Get out the microscope, because we’re going through this poem line-by-line.
Line 5
hurl your green over us,
- The Oread now refers to the sea as "green," and asks it to "hurl" itself over "us."
- Hopefully this line raises some questions for you (it definitely raises some questions for Shmoop).
- Who is the "us"? Again, we can't answer this for sure, but we're thinking the "us" is more Oreads, or at least, more land creatures.
- And what's up with the word "hurl"? Isn't that kind of violent? Yup, it is indeed. The Oread isn't asking for the sea to peacefully lap against the shore. "Hurl" is a strong word. (And hey: did you notice that it rhymes with the earlier "whirls"?)
- And finally, isn't the sea sounding a whole lot like the forest? It's got those great and pointed pines; it's green. Doesn't this sound more like a description of the forest, rather than a description of the sea? And hey, if the ocean is already like the land, why is the Oread so insistent that the ocean meet the land?
- These questions are really getting to the crux of the poem, if you want to know our opinion. And there's no one way to answer them.

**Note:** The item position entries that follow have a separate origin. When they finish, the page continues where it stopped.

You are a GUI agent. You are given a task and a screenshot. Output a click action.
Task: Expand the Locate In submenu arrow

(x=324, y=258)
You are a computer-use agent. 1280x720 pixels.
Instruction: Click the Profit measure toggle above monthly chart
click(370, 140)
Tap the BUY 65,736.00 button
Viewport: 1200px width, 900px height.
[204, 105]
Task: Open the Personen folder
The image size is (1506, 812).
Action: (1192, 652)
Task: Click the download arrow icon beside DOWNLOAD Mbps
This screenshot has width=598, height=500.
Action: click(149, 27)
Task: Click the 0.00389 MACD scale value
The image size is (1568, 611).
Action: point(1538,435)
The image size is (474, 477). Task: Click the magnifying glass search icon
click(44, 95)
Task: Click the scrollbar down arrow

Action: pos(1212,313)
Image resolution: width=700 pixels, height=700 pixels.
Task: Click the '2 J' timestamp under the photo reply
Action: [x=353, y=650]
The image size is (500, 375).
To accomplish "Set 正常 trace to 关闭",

Let's see what our final line holds in store for us.
Line 6
cover us with your pools of fir.
- This metaphorical language continues here. The Oread finishes up her great command, asking the sea to "cover us" with its "pools of fir."
- The word "pools" is the first acknowledgment in the poem that the ocean is actually watery. So far, all we've heard about is the ocean's forest-ness
- So in the end, the Oread asks to be covered with fir. (As in pine trees, not dog fur.) This is a pretty intense image. The Oread commands the water to come all the way up the land to the forest, and to cover "us" (presumably, the other nymphs and land creatures) with water.
- Maybe the Oread's got a death wish. Maybe she's asking for the ocean to drown her.
- Or, more likely, maybe the Oread is trying to break down barriers, to unite the different worlds of the sea and the land/forest.
- If this is indeed her goal, she's doing an awesome job in her language, which already points out the forest-like things about sea.
- In fact, her metaphorical language seems to suggest that her actual command is unnecessary. She has already united the sea and the forest through language, through her description of the sea. Who cares what the actual sea does; the Oread has it covered with her words.
- So it doesn't quite matter that the sea doesn't speak back to the Oread, or that we don't know if the sea ever actually reaches the piney forests on land. What we do know is that the Oread has already broken down the barriers of land and sea in her brain (and in our brains). She's created an image of a sea-land hybrid just through her words.
- Some critics go as far as suggesting that the whole poem is about language and consciousness and nothing else. Since it's written in her voice, and since our only description of the setting is through her language and mind, the whole poem is just an exploration of one nymph's consciousness. (Or so the critics say.) But wait a second—what do you think?
- Now that we've finished, we've just gotta say it: "Oread" rocks hard core, for just a 26-word poem.